Beyond the domain of liquor pricing, the Andhra Pradesh cabinet also addressed broader policy areas, including tourism, hospitality, and infrastructure. Among these measures is the approval of a proposal to permit the establishment of microbreweries in designated areas outside traditional municipal corporation limits. Previously, permissions for microbreweries were generally confined to within the limits of municipal corporations. Under the new policy, microbreweries will be allowed in areas within five kilometers of municipal corporation boundaries, in recognized tourist centers, and in three-star and above hotels irrespective of their location.

The expansion of geographic scope for microbreweries is a deliberate effort to stimulate investment in the hospitality sector and enhance the tourism appeal of regions beyond major urban centers. Microbreweries have emerged as popular attractions that combine local culture with culinary experiences, and by broadening the areas eligible for such establishments, the state hopes to attract more investors and create jobs in hospitality, tourism, and allied sectors. This policy is expected to contribute to a vibrant tourism ecosystem in Andhra Pradesh, encouraging visitors to explore lesser-known destinations while enjoying enhanced leisure options.

In what is described as a major move to strengthen logistics infrastructure and attract institutional investment, the cabinet gave its approval for the establishment of the Andhra Pradesh Logistics Infrastructure Corporation (APLINC). This entity is envisioned as an integrated logistics infrastructure holding company that will play a central role in coordinating and scaling logistics development across the state. The creation of APLINC reflects the government’s recognition of logistics as a cornerstone of economic growth and competitiveness.

Complementing the formation of APLINC, the cabinet also cleared the establishment of the Andhra Pradesh Logistics Fund, structured as an Alternative Investment Fund (AIF). The logistics fund aims to mobilize institutional capital for infrastructure projects, particularly those that enhance connectivity, streamline supply chains, and foster industrial development. Under the proposal, the state government will serve as the anchor sponsor of the fund, committing between 10% and 20% of the total corpus. The remaining capital is expected to be raised from institutional investors who are increasingly looking for infrastructure investment opportunities with stable long-term returns.

To ensure effective governance and professional management of the logistics fund, the government plans to appoint a professional Asset Management Company (AMC) and a Trustee. This structure is intended to align with best practices in fund management, offering transparency, accountability, and efficient deployment of capital into high-impact logistics projects. By adopting a professionalized model, the state seeks to attract greater investor confidence, unlock value in underdeveloped logistics assets, and accelerate the implementation of critical infrastructure initiatives.

Taken together, the decisions made by the Andhra Pradesh cabinet reflect a multi-pronged strategy aimed at strengthening the state’s financial position, supporting key sectors such as hospitality and tourism, and building robust infrastructure for future growth.
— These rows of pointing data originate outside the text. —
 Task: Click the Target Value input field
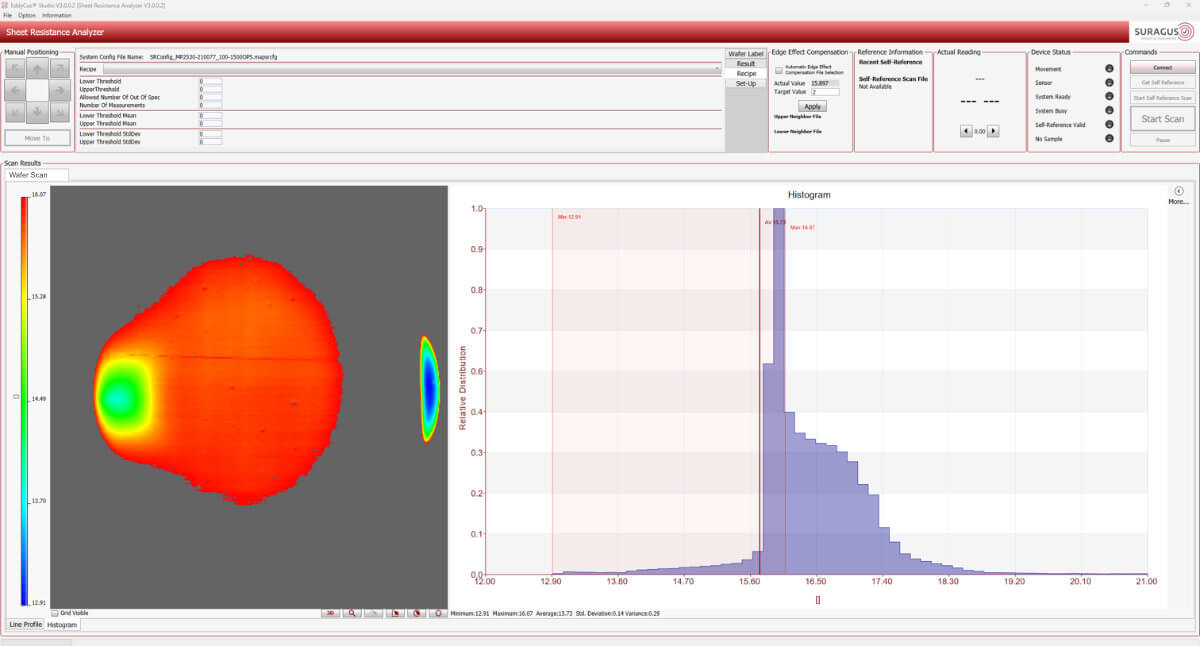(x=826, y=91)
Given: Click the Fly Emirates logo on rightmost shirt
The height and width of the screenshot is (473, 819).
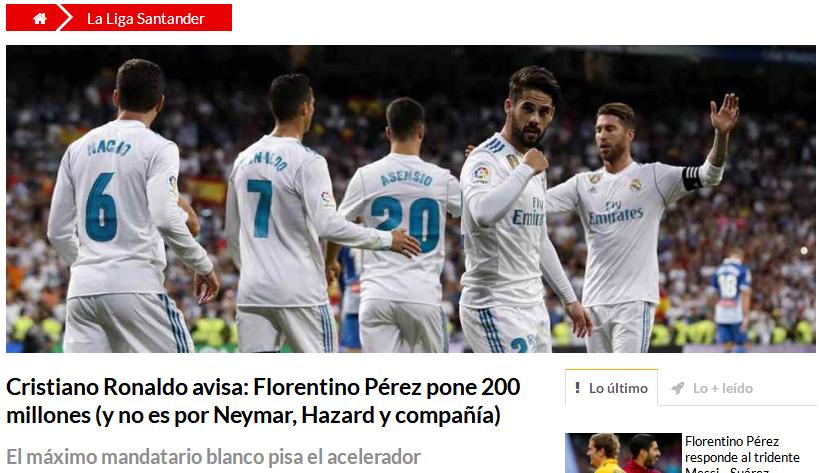Looking at the screenshot, I should click(x=615, y=212).
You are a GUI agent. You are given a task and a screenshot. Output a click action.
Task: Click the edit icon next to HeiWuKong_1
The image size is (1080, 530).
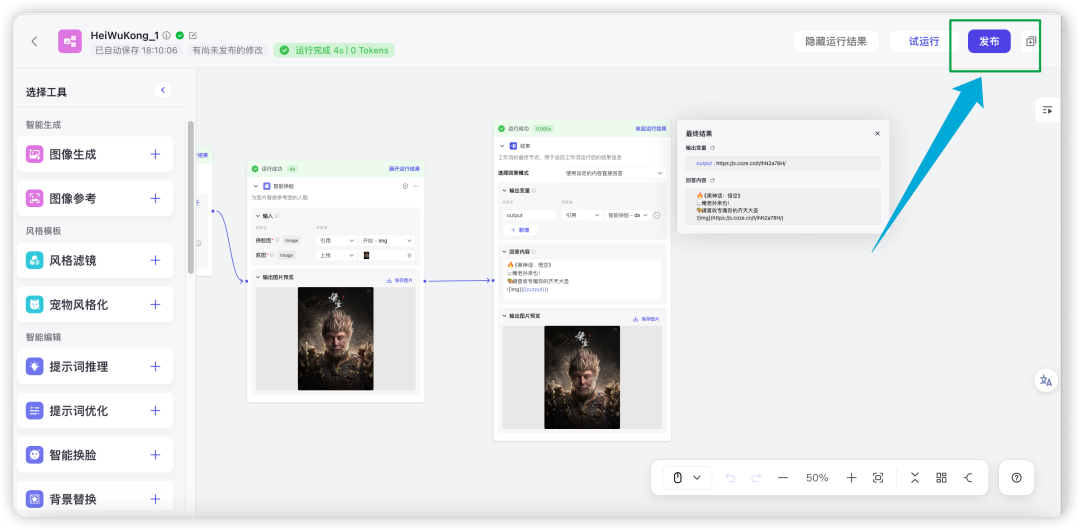pyautogui.click(x=193, y=35)
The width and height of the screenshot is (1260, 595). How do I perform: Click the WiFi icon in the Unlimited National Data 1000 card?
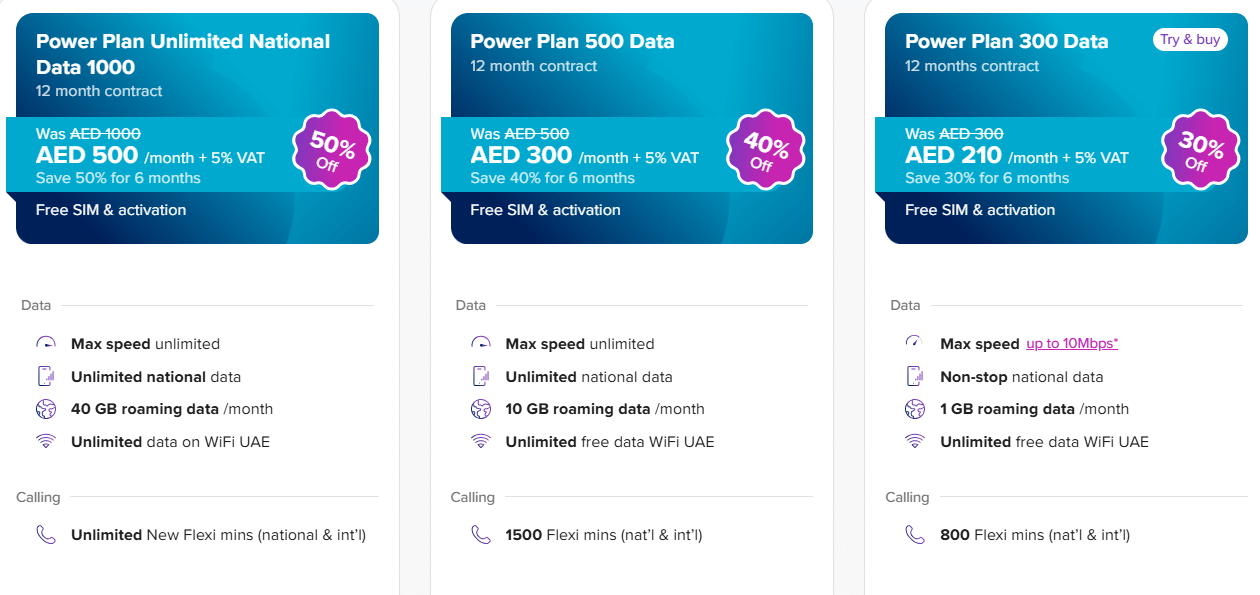[46, 441]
The calibrated increase in liquor prices, coupled with the removal of burdensome taxation on bars, underscores a commitment to fiscal prudence without stifling economic activity. Meanwhile, the expanded permissions for microbreweries and the institutionalization of logistics infrastructure development signal a forward-looking approach to economic diversification and investment attraction.
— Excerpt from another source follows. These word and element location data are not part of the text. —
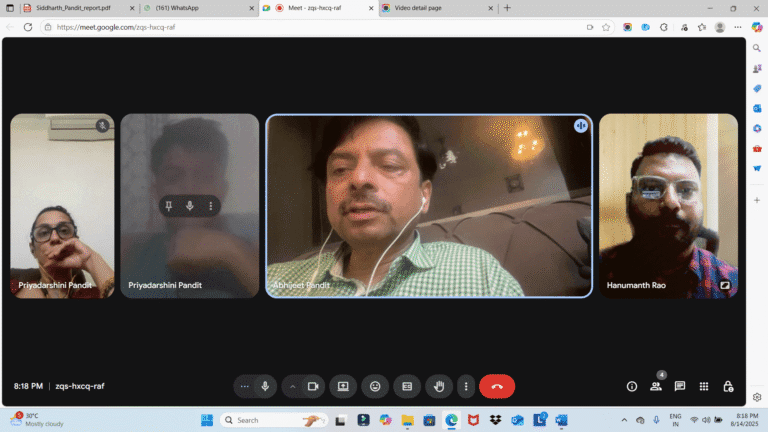Viewport: 768px width, 432px height.
Task: Show the People participants panel
Action: [x=656, y=386]
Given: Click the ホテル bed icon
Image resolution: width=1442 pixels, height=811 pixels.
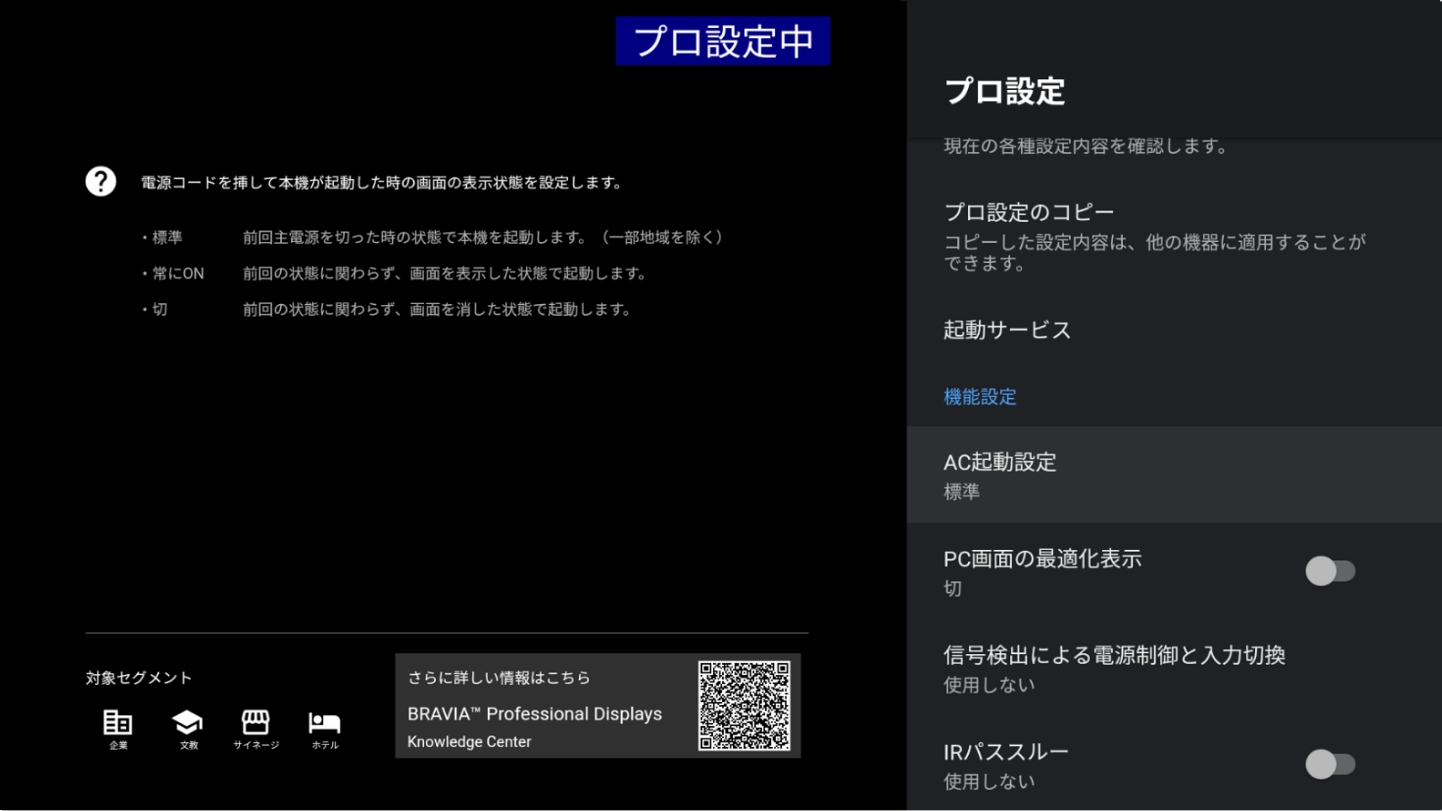Looking at the screenshot, I should click(x=324, y=723).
State officials and industry stakeholders will be closely watching the implementation of these policies in the coming months, with particular attention to consumer response to the revised liquor pricing, the uptake of microbrewery licenses in expanded areas, and the initial formation and fundraising efforts of the logistics fund. If successfully executed, these measures could set a precedent for balanced fiscal reform and strategic economic planning in the region, reinforcing Andhra Pradesh’s position as a dynamic and investment-friendly state in India.